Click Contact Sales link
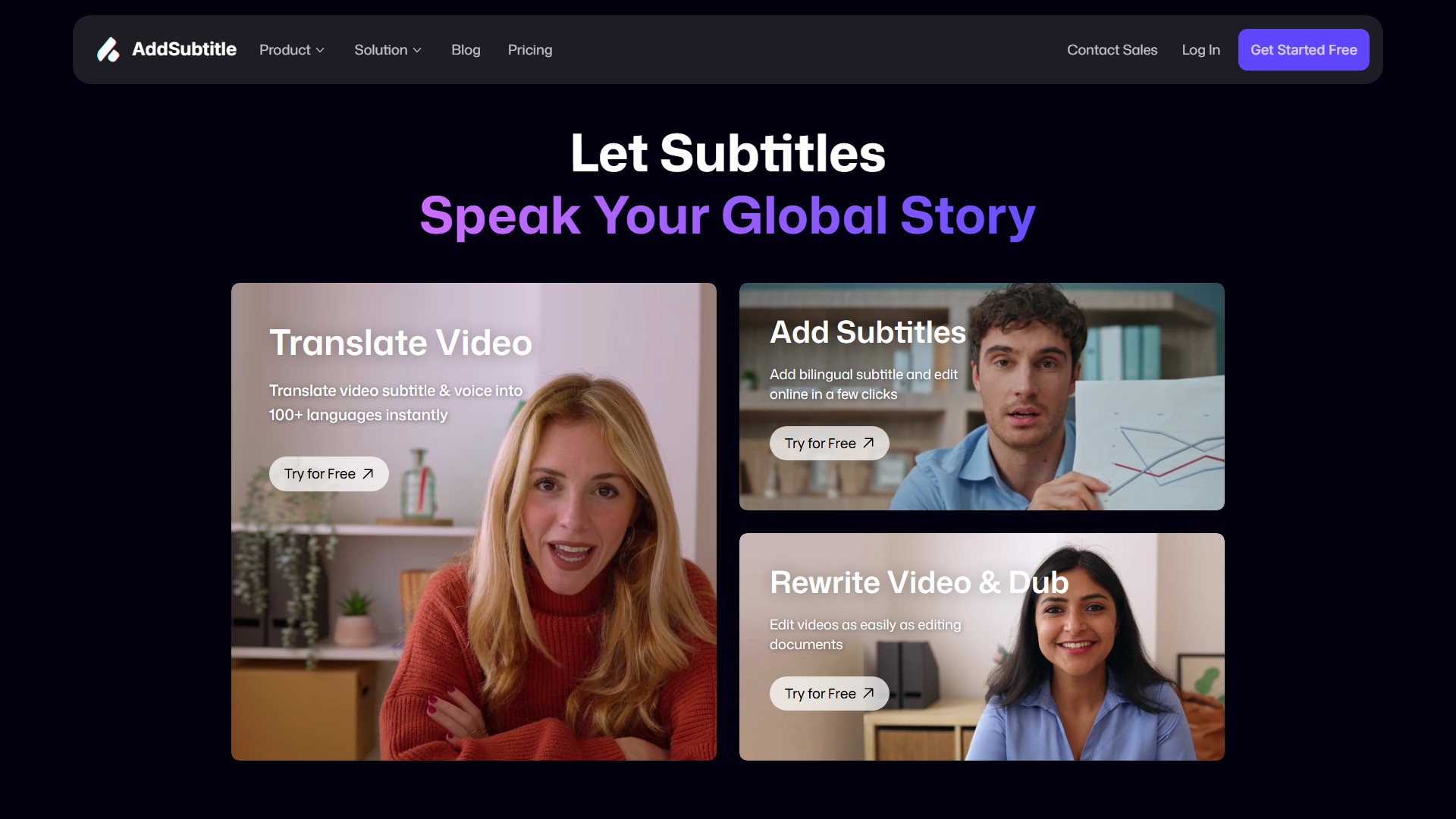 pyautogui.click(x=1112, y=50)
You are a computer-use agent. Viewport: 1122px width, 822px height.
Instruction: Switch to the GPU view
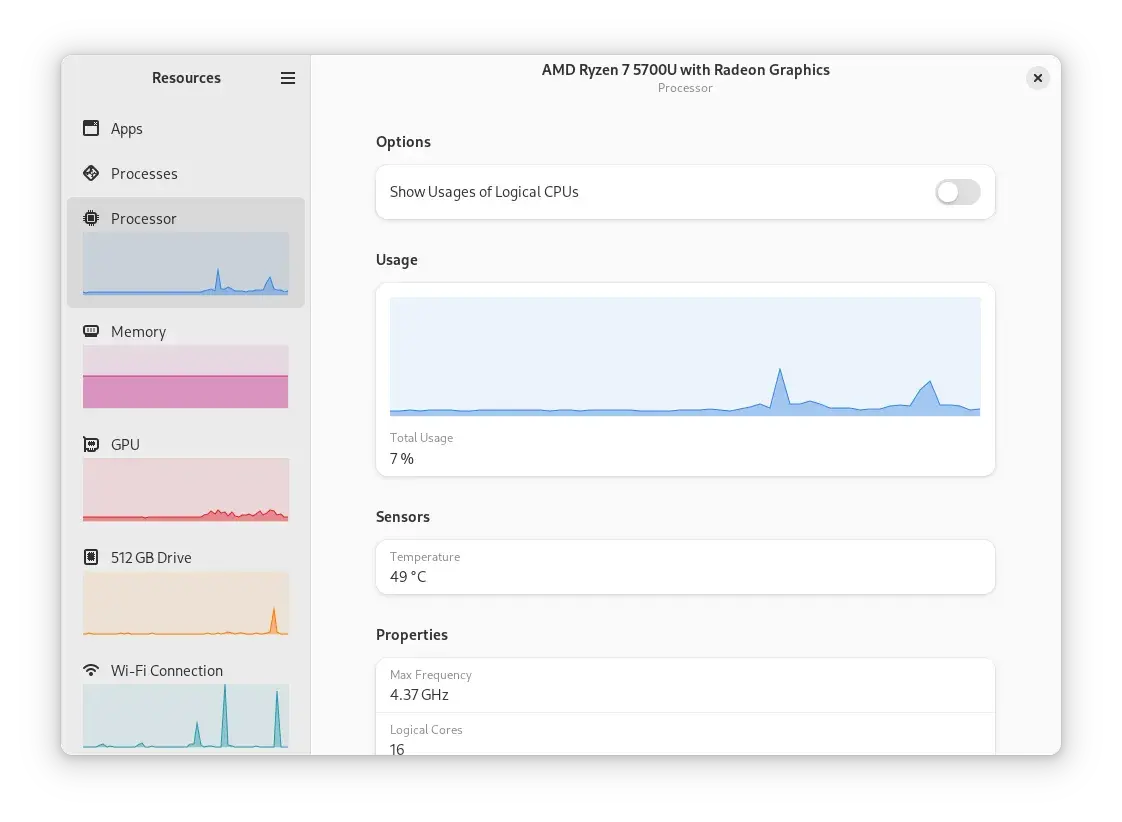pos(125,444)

---

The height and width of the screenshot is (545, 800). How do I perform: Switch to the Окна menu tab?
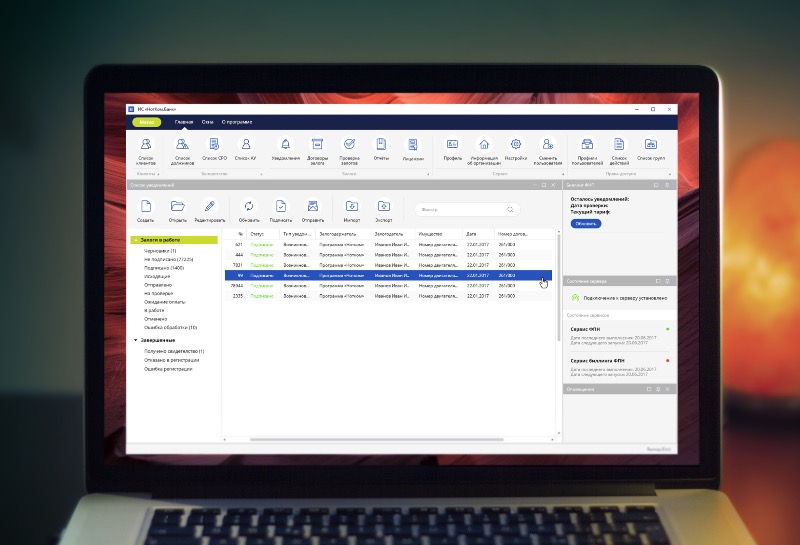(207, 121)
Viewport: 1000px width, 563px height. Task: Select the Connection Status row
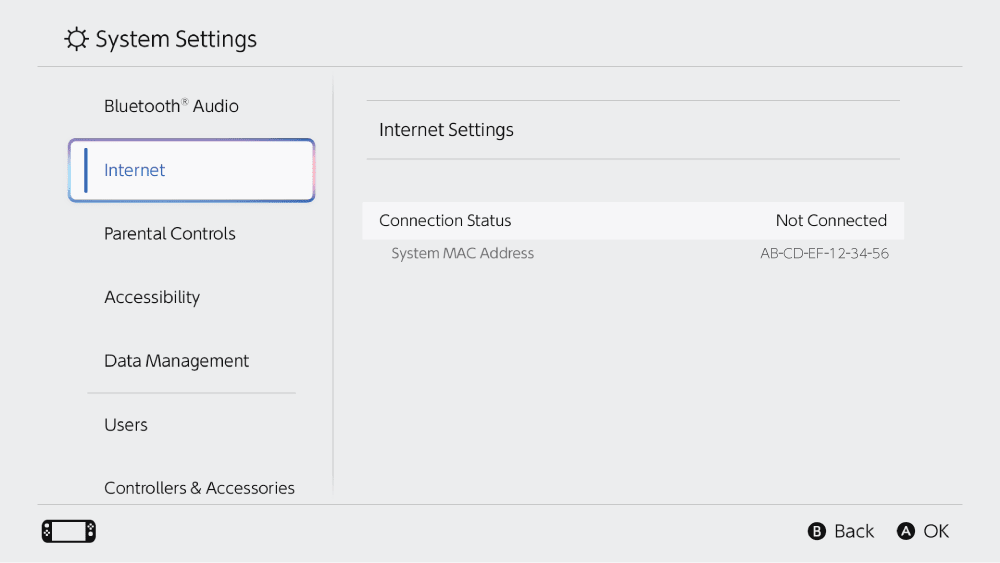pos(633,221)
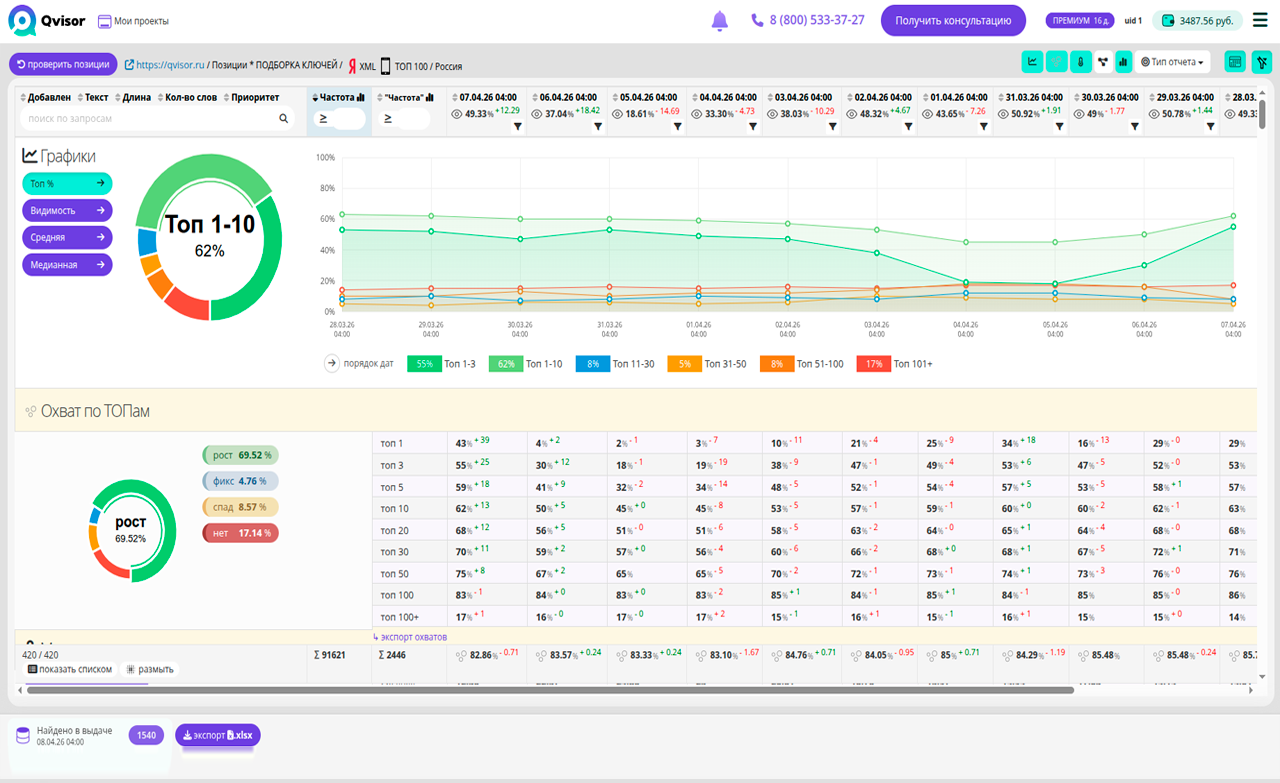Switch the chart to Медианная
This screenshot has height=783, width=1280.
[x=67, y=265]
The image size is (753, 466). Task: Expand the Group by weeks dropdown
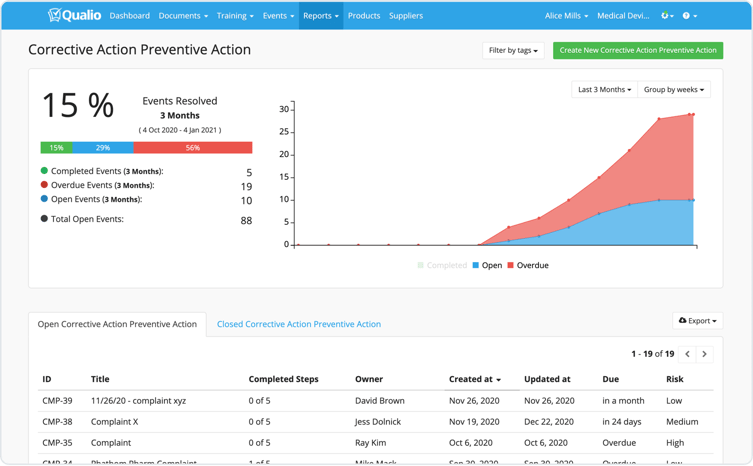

--

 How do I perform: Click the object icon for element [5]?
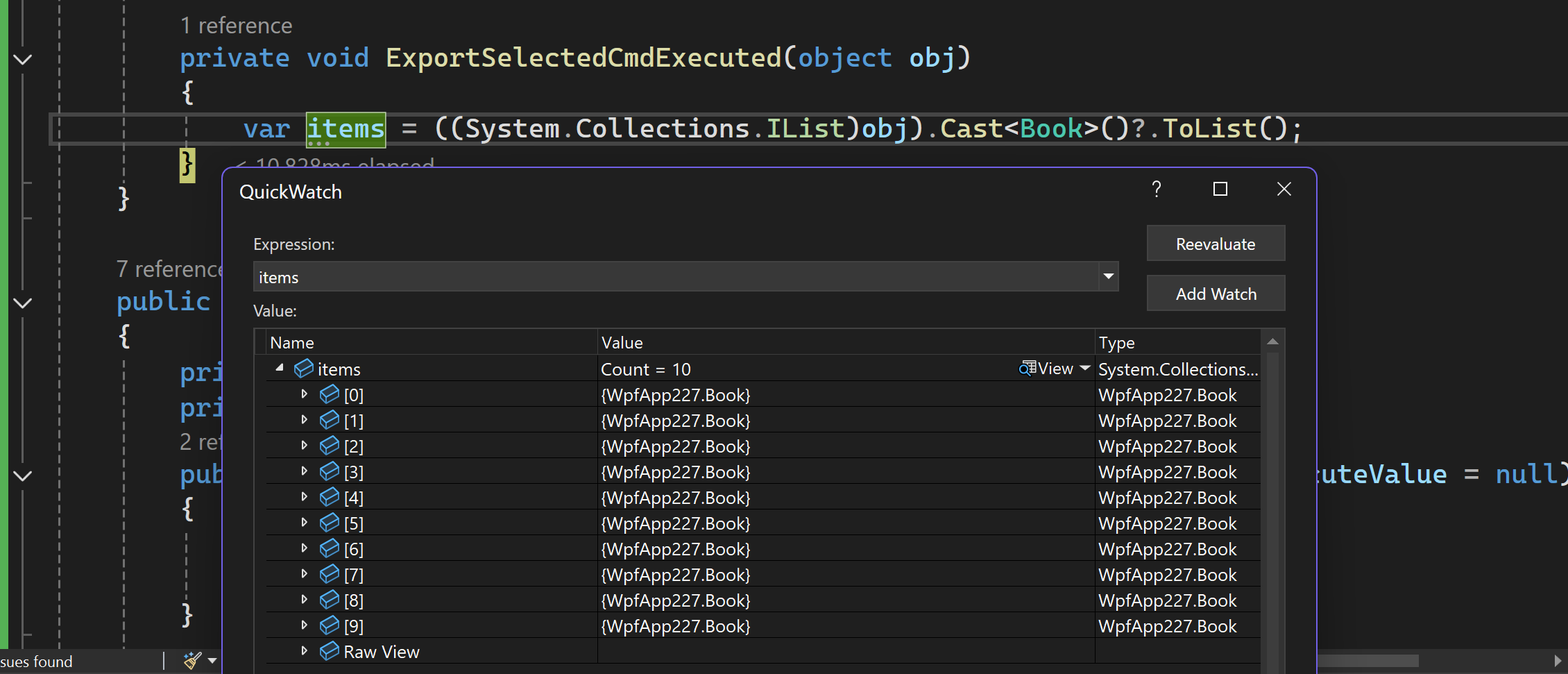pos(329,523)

◆ **Your assignment**
Pictures in the entries do not go into the copy. Print only the lines starting at the one containing "The height and" and ending at the one containing "The image size", exactly as they appear.

◆ **The answer**
The height and width of the screenshot is (545, 800). How do I perform: Switch to the Окна menu tab?
(207, 121)
Viewport: 1000px width, 563px height. Task: Select the Connection Status row
pos(633,221)
Switch the chart to Медианная
This screenshot has height=783, width=1280.
[x=67, y=265]
The image size is (753, 466). Task: Expand the Group by weeks dropdown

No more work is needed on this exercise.